Objectives:
**1)** According to the pipeline walkthrough below, which two keys are returned by output.keys()?
**2)** In the pipeline walkthrough, rewrite more briefly the paragraph that begins "Let's take a look at a few results."

Text extract:
---------------

We can execute the pipeline as follows:

In [6]:
query = "What can you tell me about the year of the dragon?"
output = pipeline.run(data={"search":{"query":query}})

Let's take a look at the results:

In [8]:
output.keys()

dict_keys(['search', 'fetcher'])

Let's take a look at a few results. Due to the length of the response, we will only display the first 50 characters of the content.

In [30]:
for item in output["search"]["documents"]:
    print(item.content[0:50])
    print("Title: ", item.meta['title'], "URL: ", item.meta['link'])
    print("-------")

The Dragon, also known as Loong is the fifth of th
Title:  Dragon (zodiac) - Wikipedia URL:  https://en.wikipedia.org/wiki/Dragon_(zodiac)
-------
Dragon, Chenshi, 07:00 to 08:59, Dragons are hover
Title:  Chinese zodiac - Wikipedia URL:  https://en.wikipedia.org/wiki/Chinese_zodiac
-------
The Chinese Dragon, also known as the loong, long 
Title:  Chinese dragon - Wikipedia URL:  https://en.wikipedia.org/wiki/Chinese_dragon
-------
The Dragon Years is a compilation album by the New
Title:  The Dragon Years - Wikipedia URL:  https://en.wikipedia.org/wiki/The_Dragon_Years
-------
Note: according to this website, Abraham Lincoln w
Title:  Talk:Dragon (zodiac) - Wikipedia URL:  https://en.wikipedia.org/wiki/Talk%3ADragon_(zodiac)
-------


Let's take a look at the scraped content from the first link. We will only show the first 50 characters.

---------------

Source excerpt:

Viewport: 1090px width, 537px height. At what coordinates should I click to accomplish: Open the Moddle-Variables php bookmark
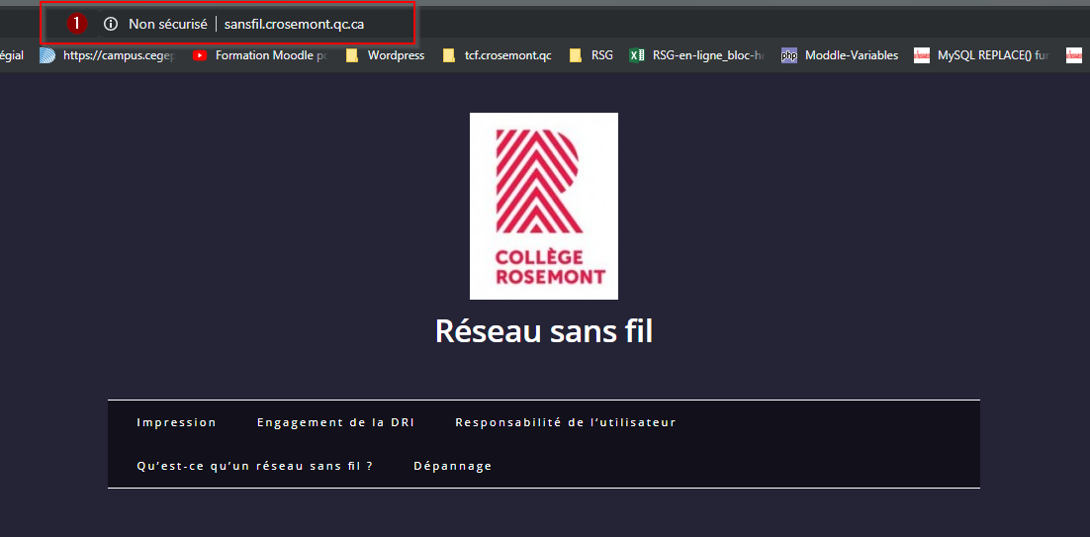point(840,55)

---------------

Per-task answers:
**1)** 'search' and 'fetcher'

**2)** Because the responses are long, only the first 50 characters of each result's content are displayed.